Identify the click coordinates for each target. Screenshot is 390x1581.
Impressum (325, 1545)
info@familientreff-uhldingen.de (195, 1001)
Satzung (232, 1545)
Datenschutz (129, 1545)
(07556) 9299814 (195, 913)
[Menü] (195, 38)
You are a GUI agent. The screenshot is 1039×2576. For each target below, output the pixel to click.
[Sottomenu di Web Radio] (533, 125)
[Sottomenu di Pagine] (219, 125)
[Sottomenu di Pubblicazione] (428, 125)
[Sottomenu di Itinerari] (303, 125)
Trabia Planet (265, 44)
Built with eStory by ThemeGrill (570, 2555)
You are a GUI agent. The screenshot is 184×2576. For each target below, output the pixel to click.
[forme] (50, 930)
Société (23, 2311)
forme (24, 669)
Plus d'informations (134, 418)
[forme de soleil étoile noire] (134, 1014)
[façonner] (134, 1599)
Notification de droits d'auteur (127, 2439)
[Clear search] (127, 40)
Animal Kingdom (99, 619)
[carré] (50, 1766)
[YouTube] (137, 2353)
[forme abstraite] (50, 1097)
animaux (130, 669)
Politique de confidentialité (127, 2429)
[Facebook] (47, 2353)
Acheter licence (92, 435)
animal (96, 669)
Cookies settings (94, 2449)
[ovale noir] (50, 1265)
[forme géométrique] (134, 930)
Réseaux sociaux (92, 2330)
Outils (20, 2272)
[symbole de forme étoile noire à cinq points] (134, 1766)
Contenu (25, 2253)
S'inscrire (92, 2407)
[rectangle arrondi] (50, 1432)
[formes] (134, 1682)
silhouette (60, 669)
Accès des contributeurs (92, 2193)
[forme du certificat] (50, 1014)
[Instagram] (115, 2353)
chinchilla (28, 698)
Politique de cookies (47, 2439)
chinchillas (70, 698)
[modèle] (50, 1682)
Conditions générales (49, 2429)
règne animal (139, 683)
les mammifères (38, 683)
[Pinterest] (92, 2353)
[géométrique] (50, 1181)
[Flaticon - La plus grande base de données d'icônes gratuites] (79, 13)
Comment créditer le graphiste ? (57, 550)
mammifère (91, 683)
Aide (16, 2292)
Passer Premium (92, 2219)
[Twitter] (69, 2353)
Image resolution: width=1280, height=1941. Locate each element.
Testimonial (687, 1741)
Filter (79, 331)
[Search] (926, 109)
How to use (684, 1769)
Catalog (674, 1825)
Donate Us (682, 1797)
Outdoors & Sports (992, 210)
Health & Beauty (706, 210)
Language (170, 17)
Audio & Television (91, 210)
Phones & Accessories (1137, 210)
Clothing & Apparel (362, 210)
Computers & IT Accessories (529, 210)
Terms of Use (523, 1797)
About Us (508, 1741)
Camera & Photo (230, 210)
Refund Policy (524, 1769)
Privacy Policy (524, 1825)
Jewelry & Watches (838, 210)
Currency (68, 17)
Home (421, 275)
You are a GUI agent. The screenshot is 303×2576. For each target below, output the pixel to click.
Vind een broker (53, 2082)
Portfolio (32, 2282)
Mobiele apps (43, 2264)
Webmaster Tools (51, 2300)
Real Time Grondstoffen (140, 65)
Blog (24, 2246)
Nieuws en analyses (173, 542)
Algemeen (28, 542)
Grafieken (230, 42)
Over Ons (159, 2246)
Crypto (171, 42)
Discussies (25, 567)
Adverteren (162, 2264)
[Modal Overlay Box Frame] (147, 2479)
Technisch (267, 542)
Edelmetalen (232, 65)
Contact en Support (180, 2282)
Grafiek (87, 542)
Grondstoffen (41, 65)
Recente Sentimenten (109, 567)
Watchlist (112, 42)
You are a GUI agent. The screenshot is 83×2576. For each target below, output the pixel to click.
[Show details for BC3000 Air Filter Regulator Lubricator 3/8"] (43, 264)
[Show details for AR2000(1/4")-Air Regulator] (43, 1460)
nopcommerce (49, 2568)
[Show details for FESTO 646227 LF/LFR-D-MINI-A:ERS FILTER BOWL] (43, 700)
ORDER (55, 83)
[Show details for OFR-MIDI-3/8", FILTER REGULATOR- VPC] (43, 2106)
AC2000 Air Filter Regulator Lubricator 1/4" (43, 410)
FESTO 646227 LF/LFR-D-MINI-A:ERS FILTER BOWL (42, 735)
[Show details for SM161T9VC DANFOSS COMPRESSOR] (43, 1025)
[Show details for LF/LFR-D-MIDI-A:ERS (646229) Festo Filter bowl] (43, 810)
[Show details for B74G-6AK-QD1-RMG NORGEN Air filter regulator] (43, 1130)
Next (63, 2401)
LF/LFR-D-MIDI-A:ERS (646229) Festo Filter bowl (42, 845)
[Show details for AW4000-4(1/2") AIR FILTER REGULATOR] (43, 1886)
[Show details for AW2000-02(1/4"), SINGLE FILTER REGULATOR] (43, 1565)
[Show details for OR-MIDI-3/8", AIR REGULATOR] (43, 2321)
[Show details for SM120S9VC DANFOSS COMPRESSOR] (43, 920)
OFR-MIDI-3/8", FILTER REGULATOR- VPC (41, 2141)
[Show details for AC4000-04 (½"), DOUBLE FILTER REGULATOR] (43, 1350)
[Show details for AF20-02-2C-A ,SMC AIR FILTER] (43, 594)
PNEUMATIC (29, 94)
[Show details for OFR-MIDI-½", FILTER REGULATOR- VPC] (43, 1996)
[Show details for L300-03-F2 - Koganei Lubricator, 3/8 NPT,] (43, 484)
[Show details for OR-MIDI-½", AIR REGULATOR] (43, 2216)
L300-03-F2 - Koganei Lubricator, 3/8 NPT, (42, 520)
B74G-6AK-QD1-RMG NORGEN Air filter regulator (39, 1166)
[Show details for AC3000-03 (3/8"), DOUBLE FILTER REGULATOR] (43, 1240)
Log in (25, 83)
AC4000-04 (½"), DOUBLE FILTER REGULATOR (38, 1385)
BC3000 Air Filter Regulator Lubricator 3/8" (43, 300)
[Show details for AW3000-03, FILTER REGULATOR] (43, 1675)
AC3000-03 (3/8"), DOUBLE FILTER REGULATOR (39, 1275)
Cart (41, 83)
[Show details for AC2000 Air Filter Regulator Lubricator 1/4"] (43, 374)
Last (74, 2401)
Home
----------------
» Task brief
Starting at the first line of the records above, please copy every line exactly through the line containing "[Menü] (195, 38)", and stop there.

» Your solution
Identify the click coordinates for each target. Screenshot is 390x1581.
Impressum (325, 1545)
info@familientreff-uhldingen.de (195, 1001)
Satzung (232, 1545)
Datenschutz (129, 1545)
(07556) 9299814 (195, 913)
[Menü] (195, 38)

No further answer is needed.